'''

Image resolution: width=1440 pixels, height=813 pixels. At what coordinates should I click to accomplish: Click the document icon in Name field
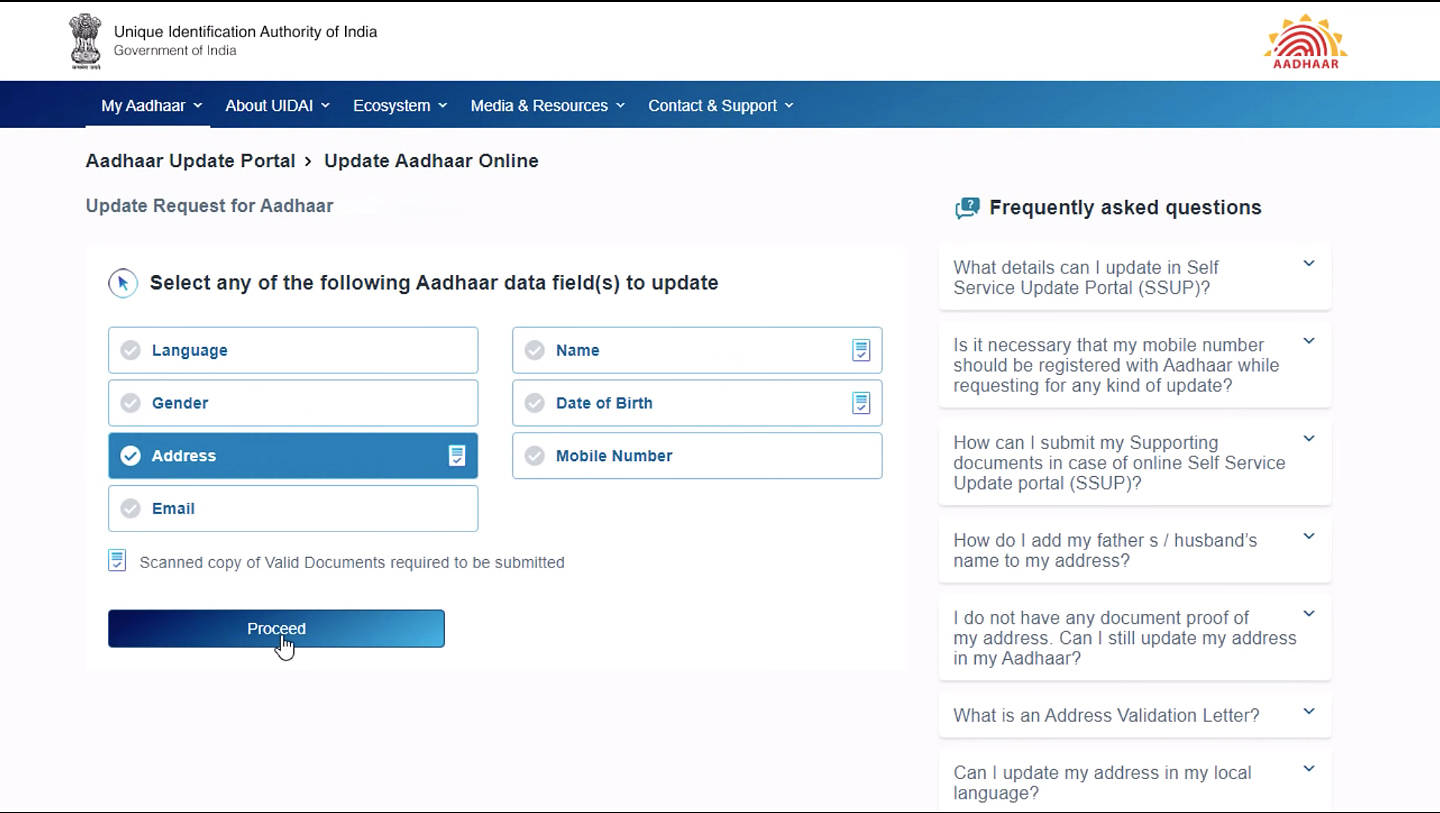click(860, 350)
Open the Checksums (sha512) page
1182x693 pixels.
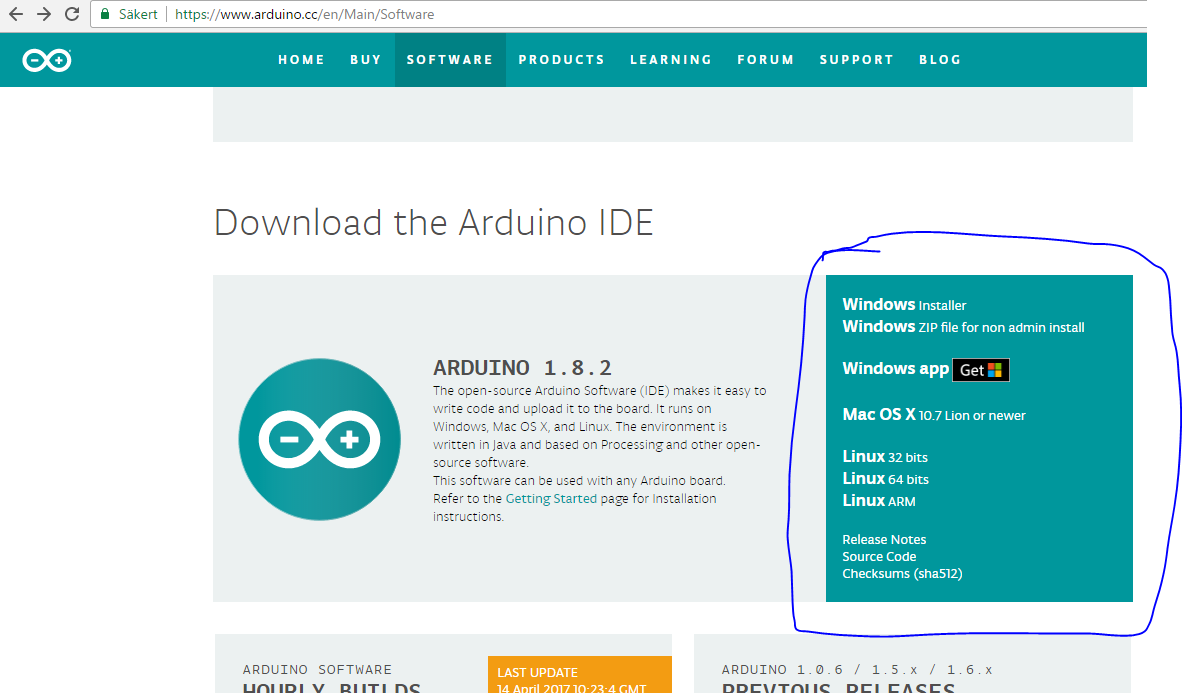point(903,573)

'''
'''

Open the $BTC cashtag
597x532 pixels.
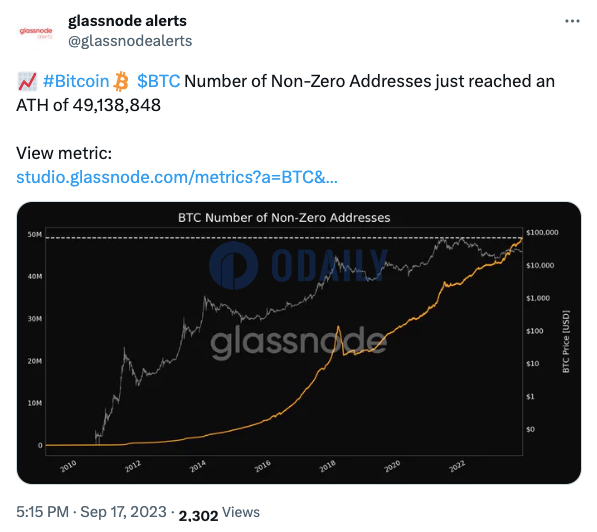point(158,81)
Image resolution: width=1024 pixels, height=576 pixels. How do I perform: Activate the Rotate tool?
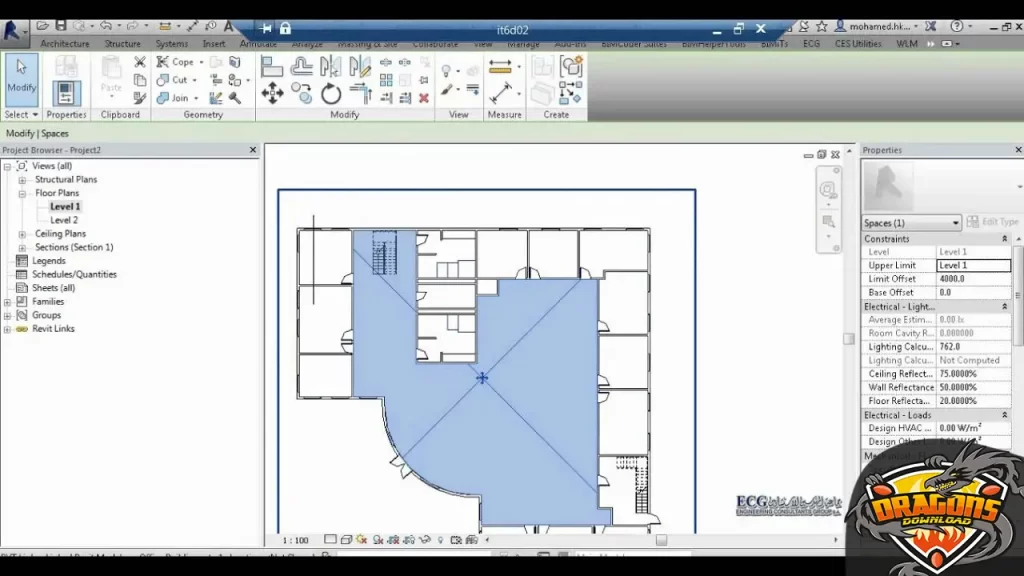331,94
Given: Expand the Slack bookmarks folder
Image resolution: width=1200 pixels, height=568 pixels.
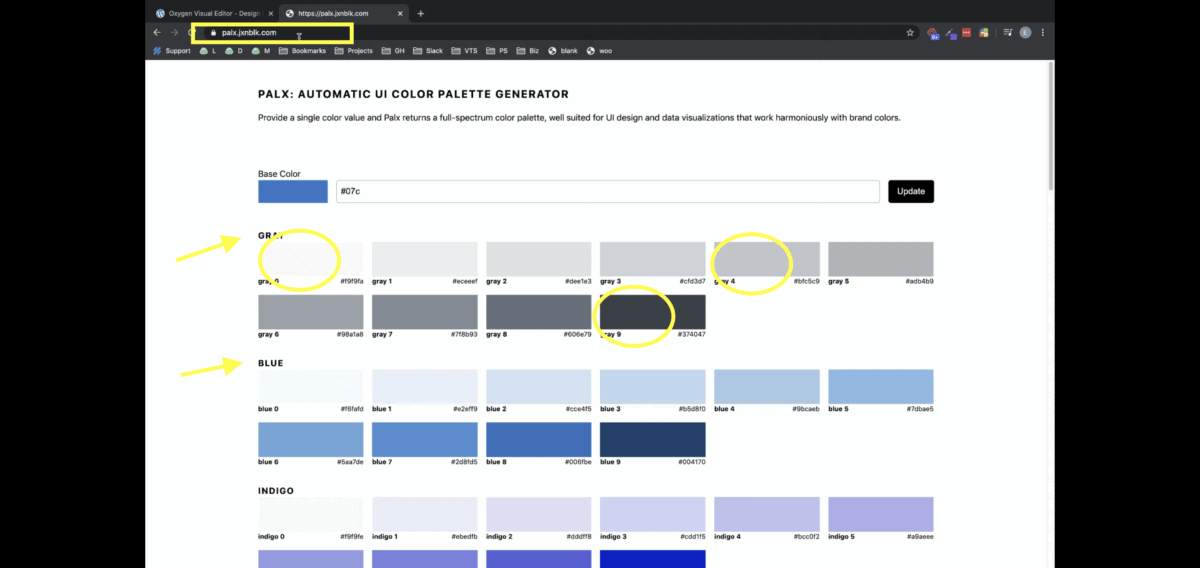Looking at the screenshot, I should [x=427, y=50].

'''

Lines above with "Open": state how many, nothing more.

2